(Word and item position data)

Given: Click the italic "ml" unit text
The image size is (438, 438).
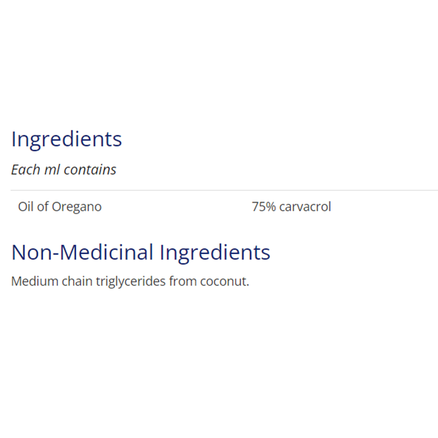Looking at the screenshot, I should pos(52,170).
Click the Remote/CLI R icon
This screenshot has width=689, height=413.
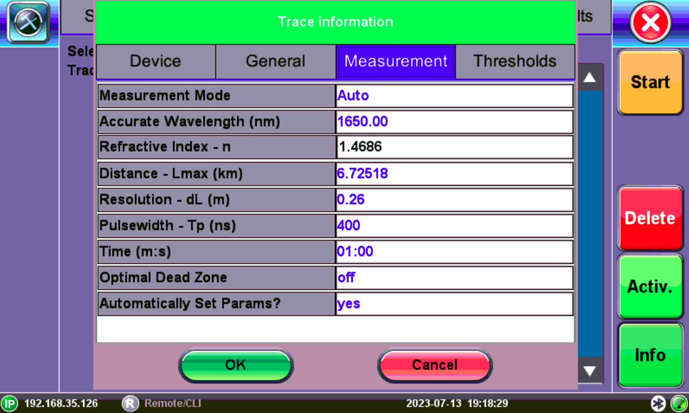(x=130, y=403)
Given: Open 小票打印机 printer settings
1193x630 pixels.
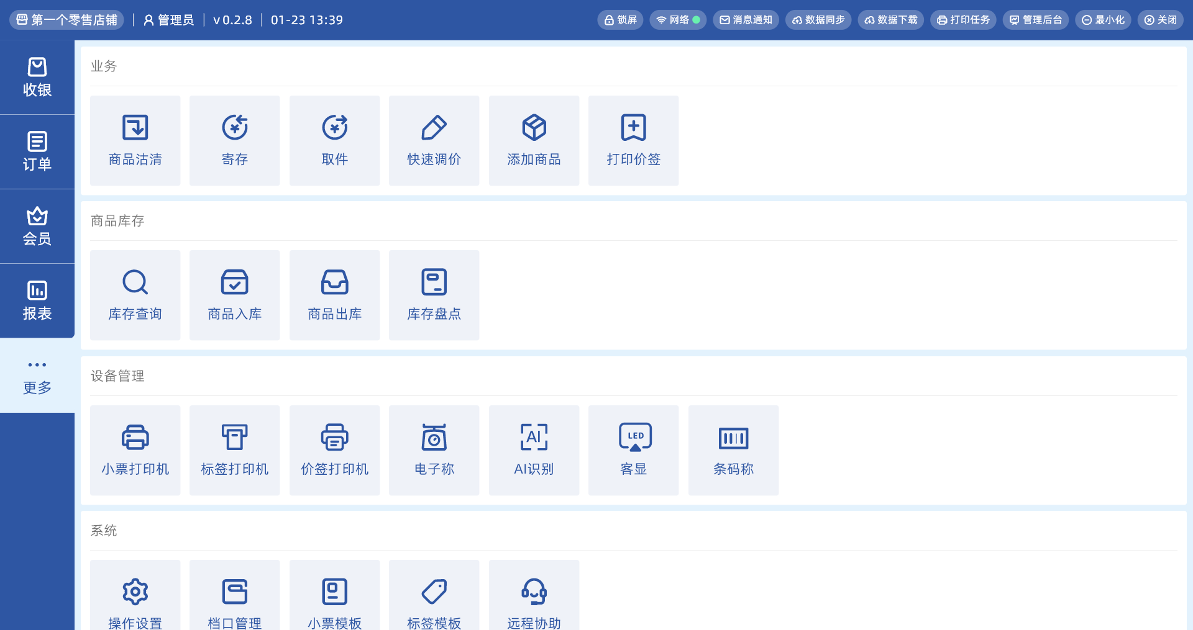Looking at the screenshot, I should tap(135, 450).
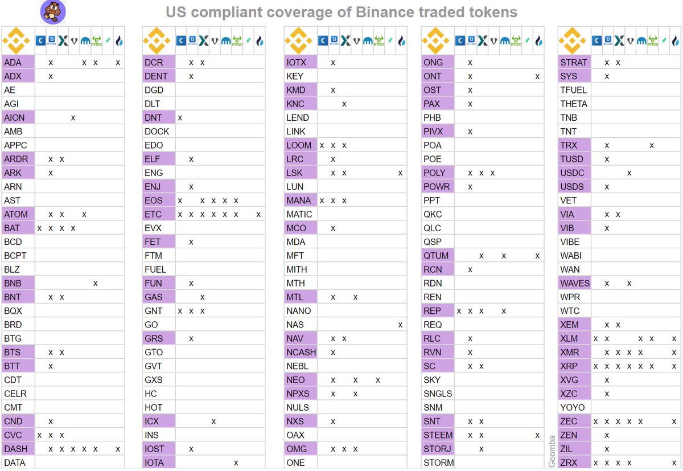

▶ **STATED TASK**
Rewrite all of the records, replacing each "Given" with "Task" and keeping everything else the same. Leave the pictures out of your answer.

▶ **THE OUTPUT**
Task: Click the italic "ml" unit text
The image size is (438, 438).
Looking at the screenshot, I should pos(52,170).
Click the Remote/CLI R icon
This screenshot has width=689, height=413.
(x=130, y=403)
Task: Open 小票打印机 printer settings
1193x630 pixels.
Looking at the screenshot, I should tap(135, 450).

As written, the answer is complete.